Contenu externe

Le contenu suivant a été fourni par des partenaires externes. Nous ne pouvons ainsi pas garantir son accessibilité à tous les utilisateurs.

Le directeur général de l'OMC Pascal Lamy a ouvert jeudi à Genève la 8e conférence ministérielle de l'organisation en lançant une mise en garde contre un recours au protectionnisme. Il a appelé les gouvernements à agir maintenant pour parer aux "graves conséquences" de l'inaction.

"Le coût d'un recours intensif au protectionnisme serait de l'ordre de 800 milliards de dollars" pour l'économie mondiale, a-t-il prévenu.

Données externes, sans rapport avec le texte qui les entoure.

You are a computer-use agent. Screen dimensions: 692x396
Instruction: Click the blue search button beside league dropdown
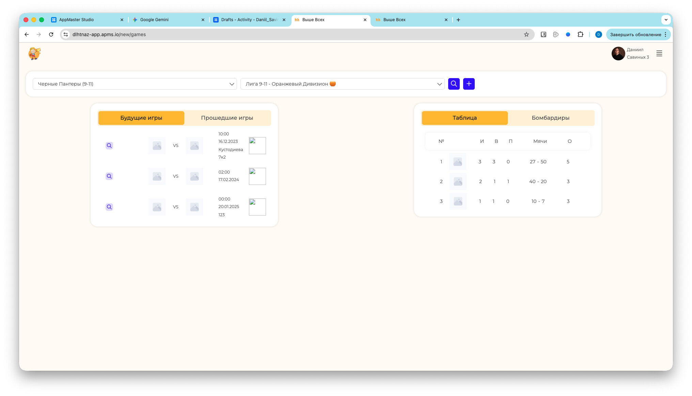point(454,84)
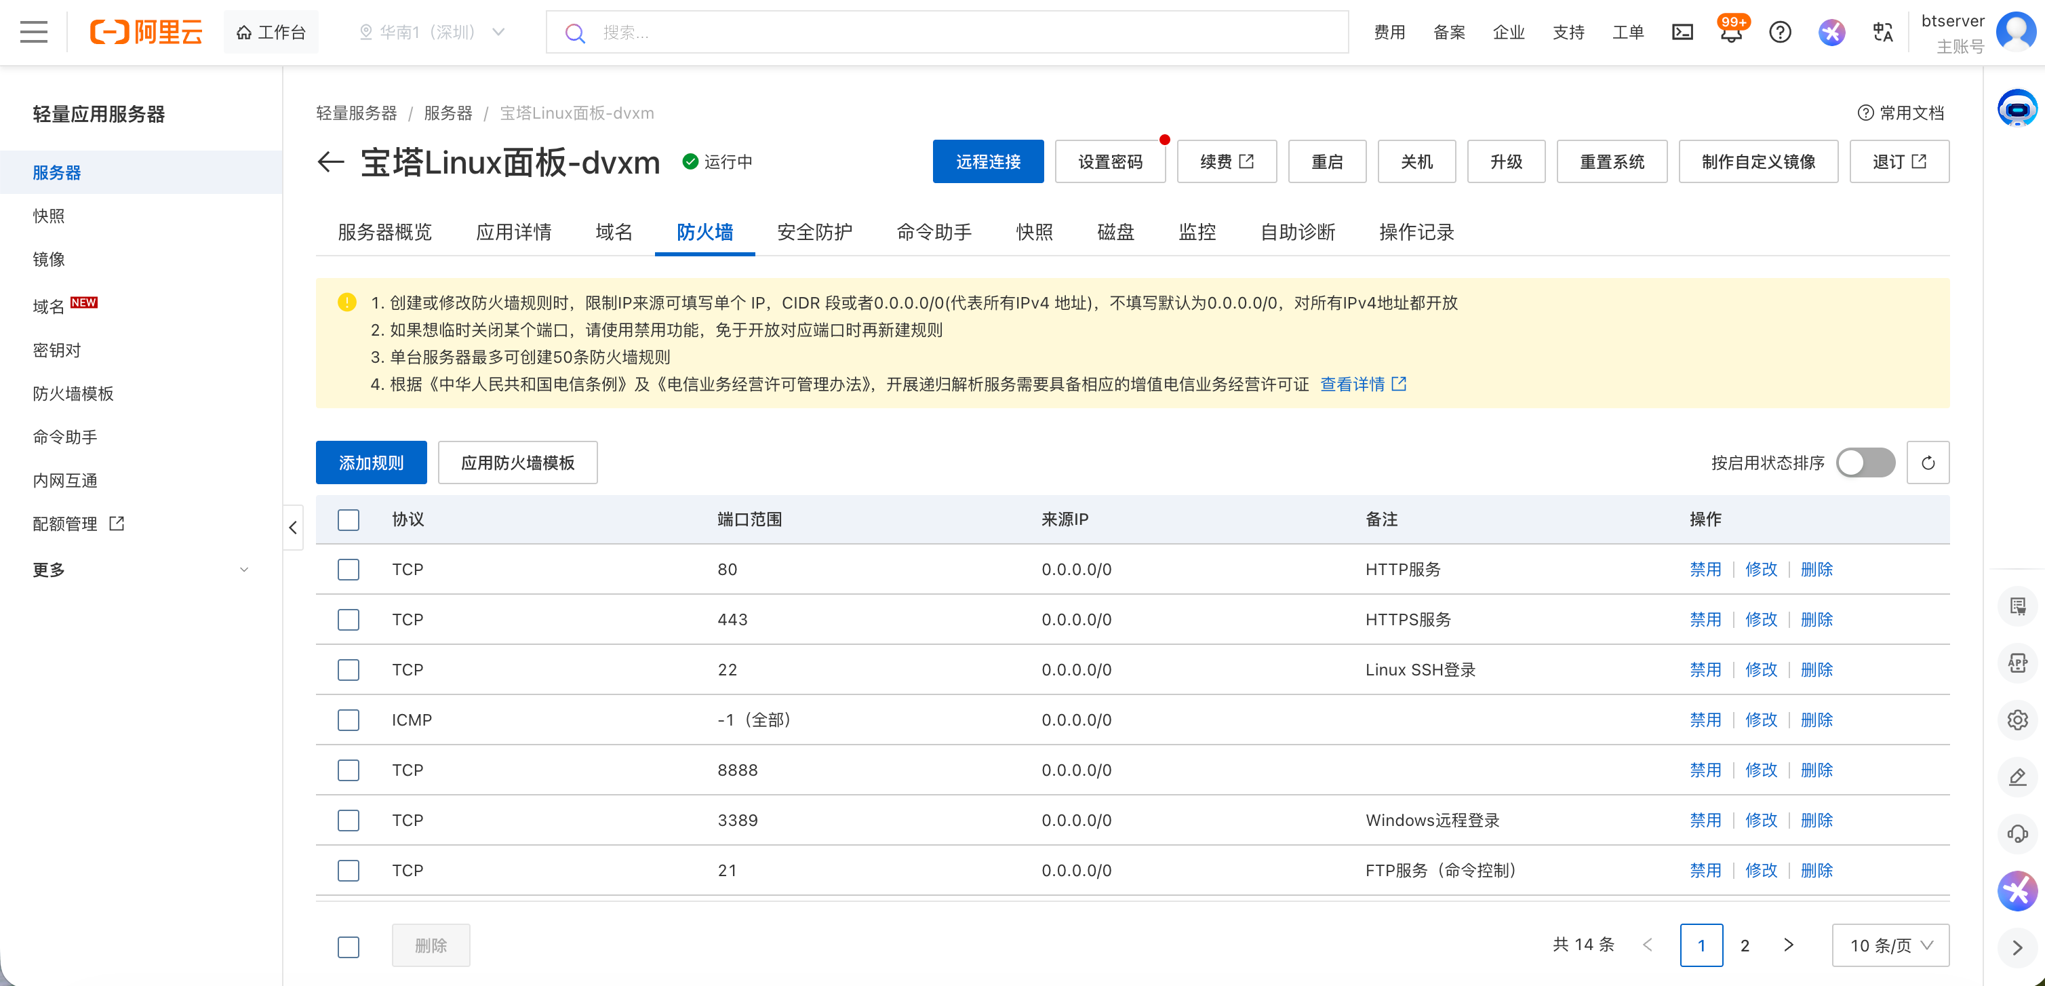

Il a affirmé que la crédibilité de l'OMC est en jeu, alors que "le commerce ralentit", que "le chômage est à un niveau élevé inacceptable" et que "les gains de développement acquis risquent de disparaître".

L'appel de Pascal Lamy à lutter contre le protectionnisme a été ensuite soutenu par une quarantaine de ministres, dont le conseiller fédéral Johann Schneider-Ammann, vice-président de la conférence, lors d'une séance spéciale.

Accord sur les marchés publics

Un accord conclu in extremis sur l'ouverture des marchés publics (AMP) entre 42 pays, dont les Etats-Unis, les 27 de l'Union européenne (UE), le Japon, la Corée du Sud et la Suisse, a apporté une bouffée d'oxygène.

L'accord révisé ouvre de nouveaux secteurs des marchés publics à la concurrence internationale pour un montant évalué à 100 milliards de dollars. Les marchés publics représentent entre 15 et 20% du PIB des pays industrialisés, jusqu'à 22% dans l'UE.

Adhésion de la Russie

Vendredi après-midi, la présidente de la Confédération Micheline Calmy-Rey doit assister à la cérémonie de signature de l'accord d'adhésion de la Russie, dernière grande économie à rejoindre l'OMC, dix ans après la Chine.

Les Indignés de Genève et plusieurs ONG ont demandé, en marge de la conférence, "un virage à 180 degrés" de l'OMC. Les militants ont dénoncé les promesses non tenues des ministres depuis le lancement du cycle de Doha il y a dix ans.